→ TASK TO COMPLETE
Copy word for word the lines from the start of the records through the line that contains "This screenshot has height=523, width=1143.", both included.

Stored items:
== Segment start ==
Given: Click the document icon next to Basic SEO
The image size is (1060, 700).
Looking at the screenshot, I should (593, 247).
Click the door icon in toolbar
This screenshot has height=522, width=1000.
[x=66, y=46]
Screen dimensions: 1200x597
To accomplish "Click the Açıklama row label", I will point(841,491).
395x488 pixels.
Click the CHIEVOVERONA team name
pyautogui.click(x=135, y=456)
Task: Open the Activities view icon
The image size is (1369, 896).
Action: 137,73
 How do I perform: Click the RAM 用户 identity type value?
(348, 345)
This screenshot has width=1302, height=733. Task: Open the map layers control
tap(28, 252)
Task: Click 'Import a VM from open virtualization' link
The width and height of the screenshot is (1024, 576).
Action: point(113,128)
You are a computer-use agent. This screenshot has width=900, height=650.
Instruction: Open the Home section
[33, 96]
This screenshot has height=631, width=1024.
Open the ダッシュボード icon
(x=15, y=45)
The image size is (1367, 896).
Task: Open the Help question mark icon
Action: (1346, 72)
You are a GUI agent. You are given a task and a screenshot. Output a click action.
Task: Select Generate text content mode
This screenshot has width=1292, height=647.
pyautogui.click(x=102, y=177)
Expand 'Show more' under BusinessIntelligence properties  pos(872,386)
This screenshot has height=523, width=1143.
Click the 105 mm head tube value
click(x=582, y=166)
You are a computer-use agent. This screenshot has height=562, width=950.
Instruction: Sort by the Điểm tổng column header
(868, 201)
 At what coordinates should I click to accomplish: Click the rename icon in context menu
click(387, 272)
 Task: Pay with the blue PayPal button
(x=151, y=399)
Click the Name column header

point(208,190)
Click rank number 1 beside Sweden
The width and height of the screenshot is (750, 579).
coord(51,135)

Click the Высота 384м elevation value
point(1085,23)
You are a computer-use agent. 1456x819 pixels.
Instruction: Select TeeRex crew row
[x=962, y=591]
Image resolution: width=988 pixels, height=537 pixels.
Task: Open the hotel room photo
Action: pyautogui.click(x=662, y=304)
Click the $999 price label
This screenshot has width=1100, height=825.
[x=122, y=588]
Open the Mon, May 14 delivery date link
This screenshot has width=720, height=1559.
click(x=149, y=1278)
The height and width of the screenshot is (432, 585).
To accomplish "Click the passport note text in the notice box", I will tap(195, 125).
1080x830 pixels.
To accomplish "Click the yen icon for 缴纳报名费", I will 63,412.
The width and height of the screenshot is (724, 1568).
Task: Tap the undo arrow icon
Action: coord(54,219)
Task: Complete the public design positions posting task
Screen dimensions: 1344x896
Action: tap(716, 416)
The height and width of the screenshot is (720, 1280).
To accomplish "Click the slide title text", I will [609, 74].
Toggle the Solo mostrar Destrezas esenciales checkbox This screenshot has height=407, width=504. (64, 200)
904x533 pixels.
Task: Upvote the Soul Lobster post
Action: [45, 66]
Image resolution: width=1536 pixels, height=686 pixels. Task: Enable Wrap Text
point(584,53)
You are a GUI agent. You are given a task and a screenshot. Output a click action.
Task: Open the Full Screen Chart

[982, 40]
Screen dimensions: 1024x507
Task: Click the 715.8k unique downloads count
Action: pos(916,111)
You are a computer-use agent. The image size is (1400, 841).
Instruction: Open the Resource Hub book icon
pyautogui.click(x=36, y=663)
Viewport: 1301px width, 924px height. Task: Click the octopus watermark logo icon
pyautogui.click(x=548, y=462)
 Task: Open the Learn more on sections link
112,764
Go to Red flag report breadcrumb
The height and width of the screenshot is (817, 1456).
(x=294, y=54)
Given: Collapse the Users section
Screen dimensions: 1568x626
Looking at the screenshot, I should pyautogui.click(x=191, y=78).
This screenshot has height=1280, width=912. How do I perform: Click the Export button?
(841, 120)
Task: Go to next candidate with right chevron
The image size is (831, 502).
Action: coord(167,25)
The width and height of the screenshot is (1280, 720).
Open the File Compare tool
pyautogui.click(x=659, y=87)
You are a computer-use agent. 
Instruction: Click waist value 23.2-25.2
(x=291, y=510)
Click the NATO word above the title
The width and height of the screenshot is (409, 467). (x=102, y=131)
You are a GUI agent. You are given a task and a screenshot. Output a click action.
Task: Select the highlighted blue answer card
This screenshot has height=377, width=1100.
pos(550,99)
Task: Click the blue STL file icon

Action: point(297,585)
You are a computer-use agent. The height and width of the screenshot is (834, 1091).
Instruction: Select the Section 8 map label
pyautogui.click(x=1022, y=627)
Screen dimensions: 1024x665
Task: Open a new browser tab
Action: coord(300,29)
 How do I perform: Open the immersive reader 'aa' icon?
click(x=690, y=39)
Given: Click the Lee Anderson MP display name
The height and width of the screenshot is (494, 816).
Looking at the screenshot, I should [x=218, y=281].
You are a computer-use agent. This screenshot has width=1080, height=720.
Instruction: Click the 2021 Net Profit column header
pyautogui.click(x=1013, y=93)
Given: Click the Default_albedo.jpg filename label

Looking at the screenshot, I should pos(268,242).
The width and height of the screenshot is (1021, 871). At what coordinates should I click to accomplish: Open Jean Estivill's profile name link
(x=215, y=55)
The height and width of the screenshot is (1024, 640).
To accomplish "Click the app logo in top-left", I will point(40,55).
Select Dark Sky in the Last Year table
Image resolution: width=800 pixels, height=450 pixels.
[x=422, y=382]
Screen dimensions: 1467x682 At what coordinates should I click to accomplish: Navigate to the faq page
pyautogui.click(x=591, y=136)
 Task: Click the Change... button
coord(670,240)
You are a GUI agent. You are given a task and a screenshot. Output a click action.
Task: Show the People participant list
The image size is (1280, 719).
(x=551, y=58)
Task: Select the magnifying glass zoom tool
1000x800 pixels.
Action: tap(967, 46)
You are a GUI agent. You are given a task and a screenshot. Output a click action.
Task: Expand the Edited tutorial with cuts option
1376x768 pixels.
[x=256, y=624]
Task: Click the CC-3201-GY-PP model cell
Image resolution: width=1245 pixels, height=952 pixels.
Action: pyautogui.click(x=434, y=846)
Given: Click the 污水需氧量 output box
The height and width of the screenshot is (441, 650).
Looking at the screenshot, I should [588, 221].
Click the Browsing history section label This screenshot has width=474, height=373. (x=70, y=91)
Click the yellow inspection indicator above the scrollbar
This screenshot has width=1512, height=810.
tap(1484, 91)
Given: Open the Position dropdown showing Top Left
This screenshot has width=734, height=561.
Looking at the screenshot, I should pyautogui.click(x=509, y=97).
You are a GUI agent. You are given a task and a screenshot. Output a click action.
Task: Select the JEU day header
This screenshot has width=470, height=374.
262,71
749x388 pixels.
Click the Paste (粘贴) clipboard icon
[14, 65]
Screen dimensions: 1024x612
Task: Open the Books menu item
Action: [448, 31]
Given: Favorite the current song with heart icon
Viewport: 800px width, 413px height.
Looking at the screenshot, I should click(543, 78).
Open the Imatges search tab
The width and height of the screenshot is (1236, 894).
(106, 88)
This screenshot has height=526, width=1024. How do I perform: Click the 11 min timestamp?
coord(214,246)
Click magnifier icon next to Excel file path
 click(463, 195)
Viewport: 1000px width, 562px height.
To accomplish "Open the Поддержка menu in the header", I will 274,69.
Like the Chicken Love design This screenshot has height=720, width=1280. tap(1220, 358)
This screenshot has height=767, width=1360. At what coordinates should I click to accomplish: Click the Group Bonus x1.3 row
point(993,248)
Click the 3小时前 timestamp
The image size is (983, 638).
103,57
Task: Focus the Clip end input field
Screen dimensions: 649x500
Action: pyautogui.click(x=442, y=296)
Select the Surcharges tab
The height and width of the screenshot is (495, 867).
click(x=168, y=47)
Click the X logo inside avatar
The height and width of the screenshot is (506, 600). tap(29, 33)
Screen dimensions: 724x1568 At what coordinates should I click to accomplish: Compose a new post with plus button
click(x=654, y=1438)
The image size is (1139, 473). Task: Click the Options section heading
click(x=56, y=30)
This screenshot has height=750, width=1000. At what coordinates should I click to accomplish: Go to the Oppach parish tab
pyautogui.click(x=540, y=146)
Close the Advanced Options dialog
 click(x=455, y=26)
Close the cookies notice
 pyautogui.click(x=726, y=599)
== Segment end ==
→ ANSWER SECTION
Given: Click the document icon next to Basic SEO
The image size is (1060, 700).
Looking at the screenshot, I should (593, 247).
Click the door icon in toolbar
This screenshot has height=522, width=1000.
[x=66, y=46]
Screen dimensions: 1200x597
To accomplish "Click the Açıklama row label", I will point(841,491).
395x488 pixels.
Click the CHIEVOVERONA team name
pyautogui.click(x=135, y=456)
Task: Open the Activities view icon
The image size is (1369, 896).
Action: 137,73
 How do I perform: Click the RAM 用户 identity type value?
(348, 345)
This screenshot has width=1302, height=733. Task: Open the map layers control
tap(28, 252)
Task: Click 'Import a VM from open virtualization' link
The width and height of the screenshot is (1024, 576).
Action: point(113,128)
You are a computer-use agent. This screenshot has width=900, height=650.
Instruction: Open the Home section
[33, 96]
This screenshot has height=631, width=1024.
Open the ダッシュボード icon
(x=15, y=45)
The image size is (1367, 896).
Task: Open the Help question mark icon
Action: (1346, 72)
You are a GUI agent. You are given a task and a screenshot. Output a click action.
Task: Select Generate text content mode
This screenshot has width=1292, height=647.
pyautogui.click(x=102, y=177)
Expand 'Show more' under BusinessIntelligence properties  pos(872,386)
This screenshot has height=523, width=1143.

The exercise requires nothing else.